• **Instructions to follow**
Return a copy of each line in the listing that includes the word "computer".

• **Data excerpts**
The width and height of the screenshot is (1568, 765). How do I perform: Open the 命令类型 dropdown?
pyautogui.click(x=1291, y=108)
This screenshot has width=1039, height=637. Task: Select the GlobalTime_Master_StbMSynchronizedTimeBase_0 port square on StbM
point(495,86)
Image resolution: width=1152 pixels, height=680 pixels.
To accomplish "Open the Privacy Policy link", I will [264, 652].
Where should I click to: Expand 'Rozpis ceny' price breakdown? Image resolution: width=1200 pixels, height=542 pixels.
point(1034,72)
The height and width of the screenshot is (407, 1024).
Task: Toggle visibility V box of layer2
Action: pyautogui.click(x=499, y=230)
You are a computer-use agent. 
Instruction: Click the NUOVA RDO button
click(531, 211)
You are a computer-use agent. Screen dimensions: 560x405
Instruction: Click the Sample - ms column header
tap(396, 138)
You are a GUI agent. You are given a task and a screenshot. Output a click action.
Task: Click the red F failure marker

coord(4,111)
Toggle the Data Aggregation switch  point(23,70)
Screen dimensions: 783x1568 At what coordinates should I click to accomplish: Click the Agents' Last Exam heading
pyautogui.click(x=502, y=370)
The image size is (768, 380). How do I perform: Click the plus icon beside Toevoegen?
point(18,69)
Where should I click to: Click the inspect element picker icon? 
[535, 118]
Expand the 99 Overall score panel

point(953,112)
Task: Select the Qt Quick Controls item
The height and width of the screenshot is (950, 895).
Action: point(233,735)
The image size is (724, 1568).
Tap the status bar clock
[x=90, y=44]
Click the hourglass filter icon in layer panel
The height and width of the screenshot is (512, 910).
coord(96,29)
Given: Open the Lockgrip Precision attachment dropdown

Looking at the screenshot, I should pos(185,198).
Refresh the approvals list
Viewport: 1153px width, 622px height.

• **Written response**
You are a computer-use agent. 
You are a computer-use agent. Screen dimensions: 560x405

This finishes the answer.